Stored records:
------------------------------------------------------------

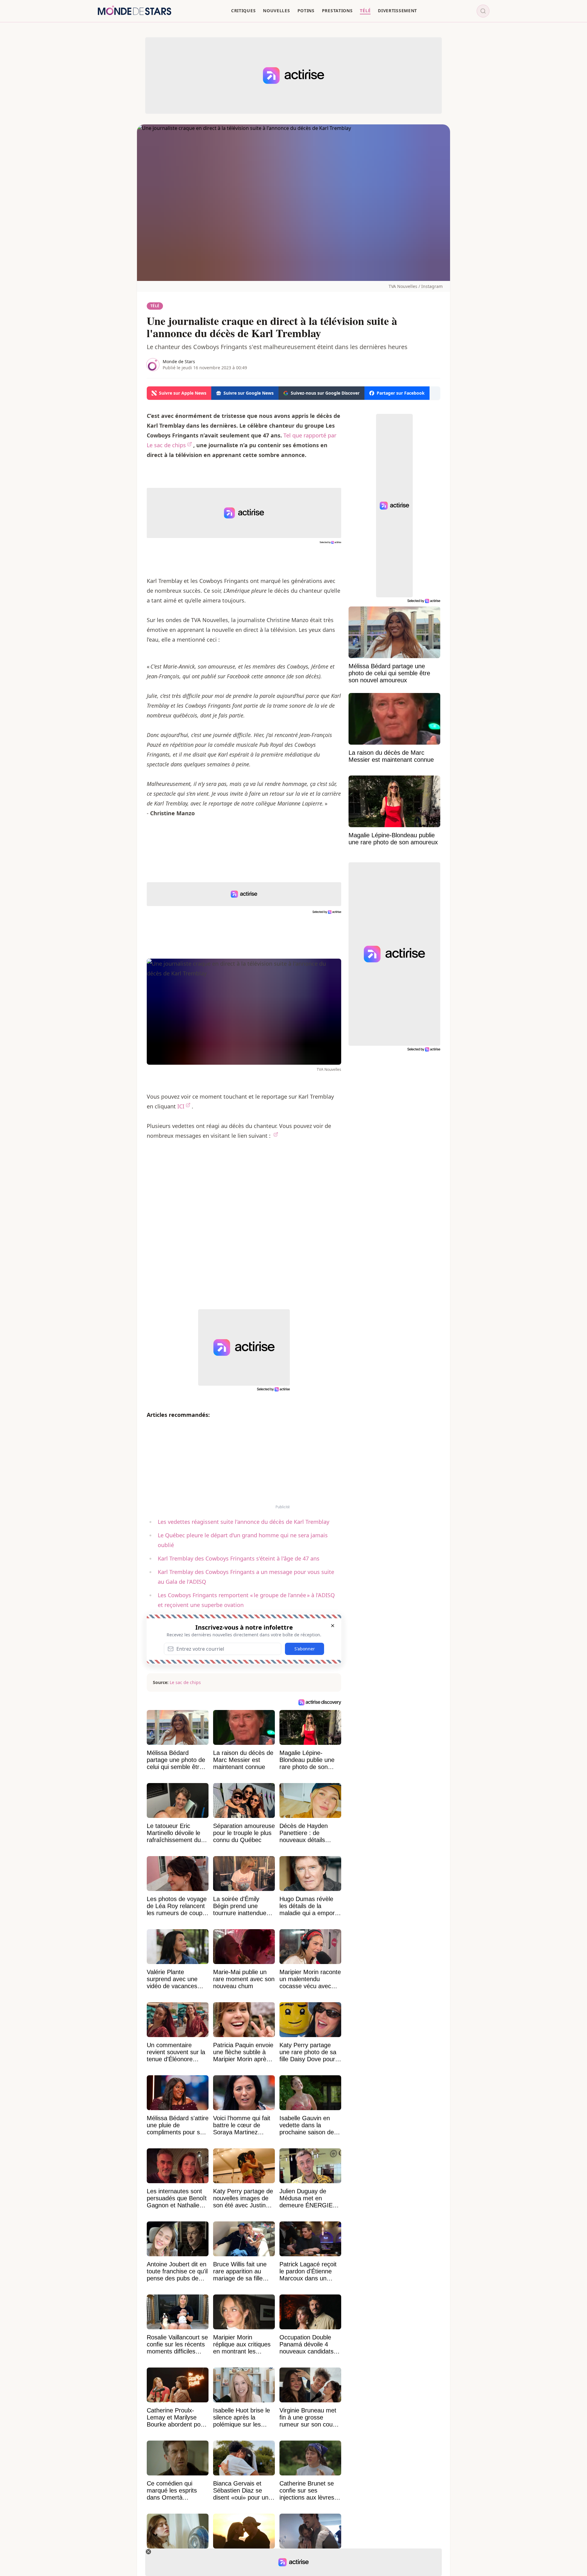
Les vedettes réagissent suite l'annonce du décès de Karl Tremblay (243, 1521)
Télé (154, 305)
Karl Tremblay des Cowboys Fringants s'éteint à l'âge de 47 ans (238, 1558)
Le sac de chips (185, 1682)
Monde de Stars (179, 361)
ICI (180, 1106)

------------------------------------------------------------

* [YOUR INSTRUCTIONS]:
Provide an exact copy of the records, excluding every picture.

* [RESPONSE]:
Les vedettes réagissent suite l'annonce du décès de Karl Tremblay (243, 1521)
Télé (154, 305)
Karl Tremblay des Cowboys Fringants s'éteint à l'âge de 47 ans (238, 1558)
Le sac de chips (185, 1682)
Monde de Stars (179, 361)
ICI (180, 1106)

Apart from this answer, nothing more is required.